Tuesday, February 22, 2011

Using Ninja to Monitor And Kill Rogue Privilege Escalation

In the world of hacking, getting in is just the start. Once a hacker (if they have malicious intent we'll call them crackers) has found a way onto a system s/he then usually needs to jump to the Administrator or system or root account to be most effective.

Ninja is a program for Linux (and presumably most Unix like OSes) that monitors for such privilege escalation. Privilege escalations might not be crackers though. The common administration programs like passwd, sudo, etc. also set UID to root, so Ninja has white-listing for who is allowed to run what processes as root.

The white-list function of ninja makes it useful for enforcing policy. You can have a group of users who are allowed to run file editors as root to make changes to system configs and another group who are allowed to restart services, thus providing separation of duties. 

When you first install Ninja, it is set to logging only.

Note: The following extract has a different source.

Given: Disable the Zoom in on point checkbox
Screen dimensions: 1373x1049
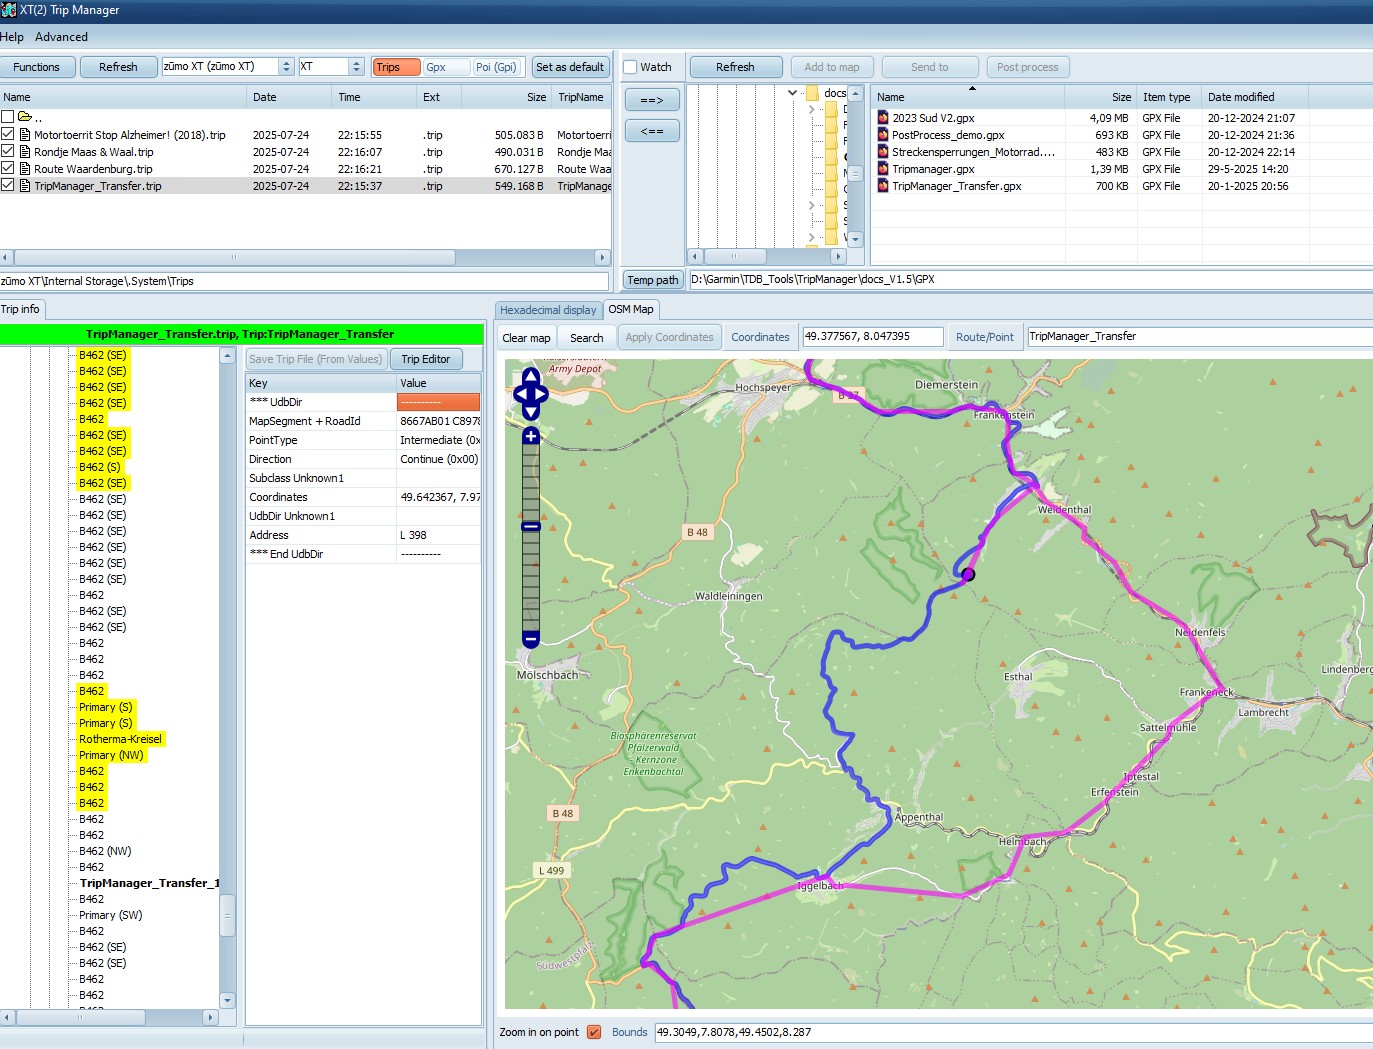Looking at the screenshot, I should (x=594, y=1032).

This allows you to run it in log mode for a while until you are sure your white-list covers all of the normal use cases for your system before you put it into the proactive process killing modes.

There are 2 modes for process killing, one that kills the process running as root, and one that also kills the process that spawned it.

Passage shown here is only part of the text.